Our days are filled with such incidnets. Phone calls  about ways to lower our mortgage rates or credit card rates. Knocks on the door from a candidate for office.  A guy in the parking lot asking for money to fill up a plastic gas can he is carying.  There is no end to the number of distractions we have to deal with every day.   Yet, somehow we need to remain present in this moment, aware of our true nature, not lost in desire, hope, fear, anger, jealously, desire, ignorance or any subtle combinations of  emotional or physical sensations which assult us. 
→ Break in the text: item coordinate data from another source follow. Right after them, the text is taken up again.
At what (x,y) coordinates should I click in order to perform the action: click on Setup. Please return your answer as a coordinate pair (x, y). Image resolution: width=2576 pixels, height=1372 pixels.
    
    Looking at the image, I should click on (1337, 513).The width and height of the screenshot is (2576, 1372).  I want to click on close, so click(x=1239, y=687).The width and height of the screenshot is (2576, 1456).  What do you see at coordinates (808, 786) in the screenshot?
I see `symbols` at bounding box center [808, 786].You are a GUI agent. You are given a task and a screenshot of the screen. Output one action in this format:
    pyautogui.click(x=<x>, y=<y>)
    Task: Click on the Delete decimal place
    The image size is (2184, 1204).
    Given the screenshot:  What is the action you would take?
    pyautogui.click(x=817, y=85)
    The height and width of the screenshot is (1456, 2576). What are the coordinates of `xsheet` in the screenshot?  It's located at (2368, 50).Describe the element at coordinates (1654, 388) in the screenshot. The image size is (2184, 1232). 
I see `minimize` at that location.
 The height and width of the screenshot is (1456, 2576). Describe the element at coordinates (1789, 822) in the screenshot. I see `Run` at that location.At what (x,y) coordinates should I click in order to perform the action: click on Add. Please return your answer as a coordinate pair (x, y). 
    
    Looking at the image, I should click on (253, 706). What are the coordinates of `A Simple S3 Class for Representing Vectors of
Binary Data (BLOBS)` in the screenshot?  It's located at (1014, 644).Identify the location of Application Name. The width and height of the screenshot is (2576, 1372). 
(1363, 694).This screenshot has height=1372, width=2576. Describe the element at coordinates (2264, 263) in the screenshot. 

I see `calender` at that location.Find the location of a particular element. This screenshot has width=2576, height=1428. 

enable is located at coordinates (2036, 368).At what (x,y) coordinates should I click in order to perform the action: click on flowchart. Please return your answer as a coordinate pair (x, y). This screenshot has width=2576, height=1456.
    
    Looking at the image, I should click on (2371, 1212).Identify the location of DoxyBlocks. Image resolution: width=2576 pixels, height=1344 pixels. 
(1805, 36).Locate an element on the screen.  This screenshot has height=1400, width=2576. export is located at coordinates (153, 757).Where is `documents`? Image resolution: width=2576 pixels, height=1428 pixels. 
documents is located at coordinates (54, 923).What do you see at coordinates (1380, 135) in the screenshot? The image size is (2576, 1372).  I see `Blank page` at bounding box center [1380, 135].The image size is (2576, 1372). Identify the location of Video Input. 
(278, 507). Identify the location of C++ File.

Moments of distraction steal our lives until,  perhaps one day, we begin to ask  the question what do I want to do with my life.  Last August I turned 49, I am almost 50 and at 50 it's pretty certain  iv'e already live more than half of my life. No one knows how much time he has, but if I look at my parents the productive years were over by age 70.  I think the best guess if I may have 20 years to be productive.   What do I want to do with those years?  What matters?  What is important?  Every choice I make takes time. A relationship takes time. There is the building time, getting to know someone,  making a home together.  Jobs and careers take time. Going to school takes time.  Watching TV takes time. Answering the phone takes time.  As I come to the finish line of this life, what is the one thing I need to be certain that I do?  Awakening, enlightenment, realization, are all words which sound beyone reach. However, essentially, they mean nothing more than coming to understand ourselves.  Who are we?  We can't discover this while watching a play unless we know the play for what it is.   We have to see past the costumes and the dialog,  know the unreal nature of the sets and understand it is really all simply a dream, which we create in our minds.  All of life, just like this play is a dream, and we need to know the dreamer and to know the dream to be his story.